With broad-based growth across categories, Rocky Brands, Inc. reported fourth-quarter sales increased 28.2 percent to a record $78.9 million. Earnings jumped 125.2 percent to $4.47 million, or 59 cents a share.

On a conference call with analysts, David Sharp, president and CEO, said wholesale revenues grew 30 percent in the quarter to $62.0 million, including $3.3 million in Creative Recreation branded sales acquired last year.

Work, its largest category, advanced 15 percent, driven primarily by the Georgia Boot brand and to a lesser extent the Rocky brand. Demand for work categories such as farm and ranch, logging and industrial supported Georgia Boot’s growth. Colder weather late in the quarter boosted Rocky in the category.

Western footwear sales jumped 47 percent, driven by strong gains for both the Durango and Rocky. Most of the growth has come from increased demand in the cold western and farm channels. Solid growth was seen in the more fashion forward Durango City line of boots.

Hunting climbed 33 percent, driven by both unit growth and higher selling prices. Growth was broad based and included national outdoor and sporting goods retailers like Cabela's, Bass Pro and Dick SG as well as its network of regional and independent dealers across the country.

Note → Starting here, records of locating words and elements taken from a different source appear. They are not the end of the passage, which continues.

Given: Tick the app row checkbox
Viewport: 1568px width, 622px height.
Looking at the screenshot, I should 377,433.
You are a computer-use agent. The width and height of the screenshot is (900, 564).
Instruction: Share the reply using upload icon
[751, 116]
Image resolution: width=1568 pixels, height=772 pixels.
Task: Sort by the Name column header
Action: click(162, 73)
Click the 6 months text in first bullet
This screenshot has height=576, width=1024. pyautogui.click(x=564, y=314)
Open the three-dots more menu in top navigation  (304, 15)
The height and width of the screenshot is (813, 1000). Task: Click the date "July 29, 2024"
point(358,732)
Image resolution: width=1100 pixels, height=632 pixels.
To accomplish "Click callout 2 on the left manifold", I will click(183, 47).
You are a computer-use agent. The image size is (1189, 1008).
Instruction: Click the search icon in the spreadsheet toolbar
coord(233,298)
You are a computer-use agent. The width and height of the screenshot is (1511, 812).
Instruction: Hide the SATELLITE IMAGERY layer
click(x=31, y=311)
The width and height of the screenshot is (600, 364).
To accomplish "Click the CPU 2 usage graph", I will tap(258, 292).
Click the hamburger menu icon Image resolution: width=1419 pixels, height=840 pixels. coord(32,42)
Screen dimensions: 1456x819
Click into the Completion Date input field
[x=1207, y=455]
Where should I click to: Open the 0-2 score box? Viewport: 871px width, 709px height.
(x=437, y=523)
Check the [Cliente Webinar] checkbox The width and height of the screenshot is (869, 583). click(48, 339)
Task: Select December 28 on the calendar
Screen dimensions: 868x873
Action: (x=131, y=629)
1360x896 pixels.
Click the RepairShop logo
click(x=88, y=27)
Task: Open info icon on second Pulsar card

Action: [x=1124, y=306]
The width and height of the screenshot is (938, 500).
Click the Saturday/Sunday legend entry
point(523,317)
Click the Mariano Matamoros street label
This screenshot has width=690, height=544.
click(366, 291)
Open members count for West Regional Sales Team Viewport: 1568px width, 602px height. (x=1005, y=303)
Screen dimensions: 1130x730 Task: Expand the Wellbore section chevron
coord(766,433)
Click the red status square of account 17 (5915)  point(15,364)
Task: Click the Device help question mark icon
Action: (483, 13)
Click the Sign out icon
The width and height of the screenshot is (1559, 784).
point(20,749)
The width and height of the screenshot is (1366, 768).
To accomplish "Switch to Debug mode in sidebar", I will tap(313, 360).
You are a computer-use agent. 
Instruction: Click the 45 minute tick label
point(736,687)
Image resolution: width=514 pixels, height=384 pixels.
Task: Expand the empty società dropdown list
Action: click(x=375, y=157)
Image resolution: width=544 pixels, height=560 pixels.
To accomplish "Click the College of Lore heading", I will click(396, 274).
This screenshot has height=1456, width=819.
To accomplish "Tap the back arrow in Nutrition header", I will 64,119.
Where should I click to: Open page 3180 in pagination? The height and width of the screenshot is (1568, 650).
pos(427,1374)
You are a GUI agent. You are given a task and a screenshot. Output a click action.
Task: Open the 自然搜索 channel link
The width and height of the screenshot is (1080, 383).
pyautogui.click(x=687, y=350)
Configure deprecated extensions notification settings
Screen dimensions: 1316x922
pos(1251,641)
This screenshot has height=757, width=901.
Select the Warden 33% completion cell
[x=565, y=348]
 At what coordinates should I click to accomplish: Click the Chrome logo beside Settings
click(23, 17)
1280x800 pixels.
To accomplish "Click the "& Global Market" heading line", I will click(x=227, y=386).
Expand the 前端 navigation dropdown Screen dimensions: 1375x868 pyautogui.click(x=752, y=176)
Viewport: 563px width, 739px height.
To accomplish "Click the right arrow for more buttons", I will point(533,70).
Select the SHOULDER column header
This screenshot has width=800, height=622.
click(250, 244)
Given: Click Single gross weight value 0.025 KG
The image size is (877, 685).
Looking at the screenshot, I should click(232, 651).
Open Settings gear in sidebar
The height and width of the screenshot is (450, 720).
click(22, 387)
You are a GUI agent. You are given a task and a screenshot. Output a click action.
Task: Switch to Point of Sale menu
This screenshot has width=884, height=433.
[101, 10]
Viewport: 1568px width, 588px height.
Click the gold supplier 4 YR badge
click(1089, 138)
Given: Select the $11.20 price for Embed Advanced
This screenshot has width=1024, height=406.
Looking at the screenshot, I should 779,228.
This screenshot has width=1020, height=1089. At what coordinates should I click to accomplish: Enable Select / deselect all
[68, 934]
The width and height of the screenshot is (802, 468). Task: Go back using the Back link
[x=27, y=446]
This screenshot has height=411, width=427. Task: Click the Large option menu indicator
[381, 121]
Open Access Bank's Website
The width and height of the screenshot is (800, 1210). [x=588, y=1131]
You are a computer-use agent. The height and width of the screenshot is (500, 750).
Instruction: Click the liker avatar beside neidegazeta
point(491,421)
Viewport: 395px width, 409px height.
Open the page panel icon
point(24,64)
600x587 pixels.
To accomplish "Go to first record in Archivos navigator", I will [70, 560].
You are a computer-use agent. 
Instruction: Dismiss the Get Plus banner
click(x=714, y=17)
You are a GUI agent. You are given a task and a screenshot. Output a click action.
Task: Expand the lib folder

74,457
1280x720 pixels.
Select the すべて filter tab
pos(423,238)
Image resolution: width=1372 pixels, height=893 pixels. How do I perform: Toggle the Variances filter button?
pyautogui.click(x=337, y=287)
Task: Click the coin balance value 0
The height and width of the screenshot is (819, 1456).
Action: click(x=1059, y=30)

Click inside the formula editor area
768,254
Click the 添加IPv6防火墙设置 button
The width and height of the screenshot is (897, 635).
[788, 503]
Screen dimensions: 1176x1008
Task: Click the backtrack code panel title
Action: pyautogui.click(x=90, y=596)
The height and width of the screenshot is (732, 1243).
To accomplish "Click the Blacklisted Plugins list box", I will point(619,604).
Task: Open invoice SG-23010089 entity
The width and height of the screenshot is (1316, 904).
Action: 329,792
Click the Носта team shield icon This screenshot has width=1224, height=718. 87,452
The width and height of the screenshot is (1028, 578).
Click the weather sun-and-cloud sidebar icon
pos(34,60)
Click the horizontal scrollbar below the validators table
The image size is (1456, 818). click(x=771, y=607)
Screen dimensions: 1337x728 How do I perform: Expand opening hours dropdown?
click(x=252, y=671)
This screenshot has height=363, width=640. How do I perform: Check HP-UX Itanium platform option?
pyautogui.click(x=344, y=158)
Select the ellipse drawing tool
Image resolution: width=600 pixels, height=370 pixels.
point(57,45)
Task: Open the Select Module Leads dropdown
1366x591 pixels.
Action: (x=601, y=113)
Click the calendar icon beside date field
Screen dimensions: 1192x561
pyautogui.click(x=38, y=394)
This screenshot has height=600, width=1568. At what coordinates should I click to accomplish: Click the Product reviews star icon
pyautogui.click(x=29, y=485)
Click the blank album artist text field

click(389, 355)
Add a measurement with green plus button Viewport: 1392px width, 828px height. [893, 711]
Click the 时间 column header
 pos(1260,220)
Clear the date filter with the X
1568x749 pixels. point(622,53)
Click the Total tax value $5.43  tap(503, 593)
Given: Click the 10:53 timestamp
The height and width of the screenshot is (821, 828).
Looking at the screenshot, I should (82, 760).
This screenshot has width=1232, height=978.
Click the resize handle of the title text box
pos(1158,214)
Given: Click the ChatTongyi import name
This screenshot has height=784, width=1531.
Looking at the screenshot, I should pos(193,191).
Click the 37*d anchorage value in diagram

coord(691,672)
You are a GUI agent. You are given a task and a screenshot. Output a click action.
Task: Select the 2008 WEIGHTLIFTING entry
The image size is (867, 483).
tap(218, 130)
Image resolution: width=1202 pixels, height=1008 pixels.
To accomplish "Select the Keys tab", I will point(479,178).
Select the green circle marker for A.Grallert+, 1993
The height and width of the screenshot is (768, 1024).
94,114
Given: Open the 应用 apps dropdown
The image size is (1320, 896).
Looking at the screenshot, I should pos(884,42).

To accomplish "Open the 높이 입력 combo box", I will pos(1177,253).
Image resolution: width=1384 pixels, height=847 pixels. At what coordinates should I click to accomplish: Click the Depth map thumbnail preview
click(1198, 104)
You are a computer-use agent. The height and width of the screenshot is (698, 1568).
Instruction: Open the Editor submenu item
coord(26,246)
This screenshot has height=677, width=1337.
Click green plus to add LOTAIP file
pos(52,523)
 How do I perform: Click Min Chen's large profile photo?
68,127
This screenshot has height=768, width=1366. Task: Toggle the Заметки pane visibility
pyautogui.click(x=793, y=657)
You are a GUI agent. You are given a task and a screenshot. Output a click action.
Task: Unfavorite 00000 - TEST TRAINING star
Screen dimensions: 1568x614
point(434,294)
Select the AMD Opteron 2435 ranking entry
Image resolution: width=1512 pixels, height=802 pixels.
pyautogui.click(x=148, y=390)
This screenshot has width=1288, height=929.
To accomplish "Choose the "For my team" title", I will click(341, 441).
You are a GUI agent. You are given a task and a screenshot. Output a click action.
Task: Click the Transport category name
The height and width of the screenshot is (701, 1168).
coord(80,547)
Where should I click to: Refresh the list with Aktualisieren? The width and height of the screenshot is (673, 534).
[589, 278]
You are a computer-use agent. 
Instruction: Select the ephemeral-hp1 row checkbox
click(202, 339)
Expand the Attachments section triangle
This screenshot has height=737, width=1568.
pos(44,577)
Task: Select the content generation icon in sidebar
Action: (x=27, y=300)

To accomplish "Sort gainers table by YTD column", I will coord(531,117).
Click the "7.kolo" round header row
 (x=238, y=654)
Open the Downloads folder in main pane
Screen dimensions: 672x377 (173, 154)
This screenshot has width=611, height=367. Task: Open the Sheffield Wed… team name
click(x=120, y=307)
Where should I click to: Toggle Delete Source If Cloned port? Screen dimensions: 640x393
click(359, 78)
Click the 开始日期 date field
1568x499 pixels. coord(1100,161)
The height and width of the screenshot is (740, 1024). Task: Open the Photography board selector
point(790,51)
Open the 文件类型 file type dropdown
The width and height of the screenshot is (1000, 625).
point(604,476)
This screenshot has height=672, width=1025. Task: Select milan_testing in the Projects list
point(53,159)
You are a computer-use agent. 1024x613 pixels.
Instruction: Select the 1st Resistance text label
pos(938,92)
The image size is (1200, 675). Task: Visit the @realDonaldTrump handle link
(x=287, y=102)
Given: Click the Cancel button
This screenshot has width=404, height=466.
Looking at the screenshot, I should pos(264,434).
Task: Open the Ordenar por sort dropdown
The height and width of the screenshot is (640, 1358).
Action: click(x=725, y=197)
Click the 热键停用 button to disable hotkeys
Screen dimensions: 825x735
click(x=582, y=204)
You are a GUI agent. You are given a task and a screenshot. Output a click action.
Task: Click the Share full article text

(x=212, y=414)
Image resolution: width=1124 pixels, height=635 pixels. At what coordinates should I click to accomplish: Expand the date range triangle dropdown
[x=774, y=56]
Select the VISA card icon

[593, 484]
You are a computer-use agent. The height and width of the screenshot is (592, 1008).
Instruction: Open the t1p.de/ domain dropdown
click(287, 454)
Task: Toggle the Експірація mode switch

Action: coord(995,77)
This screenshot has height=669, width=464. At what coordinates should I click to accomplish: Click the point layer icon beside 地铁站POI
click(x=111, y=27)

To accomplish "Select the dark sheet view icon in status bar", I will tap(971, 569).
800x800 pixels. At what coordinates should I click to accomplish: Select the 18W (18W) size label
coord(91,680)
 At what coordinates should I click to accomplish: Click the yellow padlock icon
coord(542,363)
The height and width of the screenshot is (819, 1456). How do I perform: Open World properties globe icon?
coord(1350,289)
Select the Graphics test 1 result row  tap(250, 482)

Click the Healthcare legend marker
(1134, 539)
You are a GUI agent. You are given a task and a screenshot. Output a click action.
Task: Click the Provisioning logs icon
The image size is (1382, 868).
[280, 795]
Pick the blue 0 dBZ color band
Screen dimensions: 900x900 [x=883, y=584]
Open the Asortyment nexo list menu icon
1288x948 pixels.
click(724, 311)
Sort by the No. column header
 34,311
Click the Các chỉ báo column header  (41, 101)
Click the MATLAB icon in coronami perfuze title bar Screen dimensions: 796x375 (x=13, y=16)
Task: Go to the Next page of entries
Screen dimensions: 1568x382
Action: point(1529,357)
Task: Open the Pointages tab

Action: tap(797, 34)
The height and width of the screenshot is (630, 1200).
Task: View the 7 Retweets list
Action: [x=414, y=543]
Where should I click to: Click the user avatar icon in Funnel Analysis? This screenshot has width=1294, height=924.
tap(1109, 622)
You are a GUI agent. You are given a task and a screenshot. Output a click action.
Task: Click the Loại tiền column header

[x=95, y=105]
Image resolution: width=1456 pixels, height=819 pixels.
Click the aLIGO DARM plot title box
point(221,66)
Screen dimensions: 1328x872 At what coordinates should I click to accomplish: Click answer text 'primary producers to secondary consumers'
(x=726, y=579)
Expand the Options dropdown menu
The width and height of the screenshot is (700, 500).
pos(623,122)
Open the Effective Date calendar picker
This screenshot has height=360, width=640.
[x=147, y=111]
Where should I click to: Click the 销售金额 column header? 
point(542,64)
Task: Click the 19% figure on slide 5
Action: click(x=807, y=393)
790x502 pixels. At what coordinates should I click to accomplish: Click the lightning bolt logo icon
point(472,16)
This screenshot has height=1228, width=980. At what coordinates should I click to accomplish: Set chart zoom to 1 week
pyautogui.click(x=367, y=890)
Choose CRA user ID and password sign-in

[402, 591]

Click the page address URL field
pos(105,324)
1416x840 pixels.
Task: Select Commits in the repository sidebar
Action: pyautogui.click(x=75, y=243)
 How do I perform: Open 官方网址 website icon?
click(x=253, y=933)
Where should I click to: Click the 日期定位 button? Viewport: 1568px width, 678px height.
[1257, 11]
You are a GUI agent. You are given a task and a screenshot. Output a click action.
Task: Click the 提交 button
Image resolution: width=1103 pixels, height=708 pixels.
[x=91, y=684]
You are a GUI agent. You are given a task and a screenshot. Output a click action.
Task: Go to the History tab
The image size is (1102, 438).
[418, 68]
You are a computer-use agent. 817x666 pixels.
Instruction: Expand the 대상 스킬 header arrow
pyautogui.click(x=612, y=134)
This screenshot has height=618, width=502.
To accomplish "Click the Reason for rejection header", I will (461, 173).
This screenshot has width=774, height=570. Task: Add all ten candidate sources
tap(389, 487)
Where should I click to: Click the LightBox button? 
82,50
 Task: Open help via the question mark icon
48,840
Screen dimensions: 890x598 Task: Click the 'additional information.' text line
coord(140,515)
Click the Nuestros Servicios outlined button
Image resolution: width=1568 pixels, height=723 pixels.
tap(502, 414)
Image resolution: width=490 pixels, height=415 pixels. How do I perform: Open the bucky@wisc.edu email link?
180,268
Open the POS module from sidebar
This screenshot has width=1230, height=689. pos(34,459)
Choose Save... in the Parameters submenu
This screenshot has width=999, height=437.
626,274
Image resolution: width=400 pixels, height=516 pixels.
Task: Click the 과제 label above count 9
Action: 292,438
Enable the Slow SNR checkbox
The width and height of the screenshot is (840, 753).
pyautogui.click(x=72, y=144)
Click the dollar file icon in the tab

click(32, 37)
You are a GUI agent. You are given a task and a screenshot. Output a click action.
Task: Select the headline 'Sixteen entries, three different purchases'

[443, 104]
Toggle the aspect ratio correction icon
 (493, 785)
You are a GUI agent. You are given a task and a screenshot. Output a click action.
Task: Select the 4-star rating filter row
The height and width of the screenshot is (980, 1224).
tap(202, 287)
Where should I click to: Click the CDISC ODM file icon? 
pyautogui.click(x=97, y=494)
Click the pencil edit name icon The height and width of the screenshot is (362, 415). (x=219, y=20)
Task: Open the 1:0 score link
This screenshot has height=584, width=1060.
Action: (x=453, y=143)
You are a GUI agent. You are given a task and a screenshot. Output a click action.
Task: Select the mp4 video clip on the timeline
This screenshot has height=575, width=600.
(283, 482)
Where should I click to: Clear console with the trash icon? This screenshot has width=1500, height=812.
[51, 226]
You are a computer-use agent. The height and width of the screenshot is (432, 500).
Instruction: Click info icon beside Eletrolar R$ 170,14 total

Creative Recreation, a sneaker-inspired collection, “has started to become a more meaningful contributor to our profitability following the work we’ve done to improve the brand’s supply chain,” said Sharp. Rich Cofinco, co-founder of Creative Recreation, has returned as creative director and the brand has expanded its sales team in order to broaden coverage, especially the under-penetrated East Coast.

Retail sales increased 6.6 percent to $13.7 million while military segment sales increased to $3.2 million compared to $1.0 million in the fourth quarter of 2013.

Gross margins in the quarter reached 35.0 percent of sales versus 35.4 percent a year ago, with the decline reflecting higher military sales which carry lower gross margins than wholesale and retail. SG&A expenses were lowered 330 basis points to 26.2 percent of sales.

Looking ahead, Sharp predicted “another year of solid growth in 2015.” With gross margins remaining stable and SG&A dollars growing only modestly, EPS is expected to expand “at a much faster pace” than sales. Sharp said that despite the strong gains recently, new product collections are leading to additional shelf space with its key retail partners and new distribution – includes department stores, leather shoe stores and specialty boutiques – “that is helping us reach a wider consumer audience.”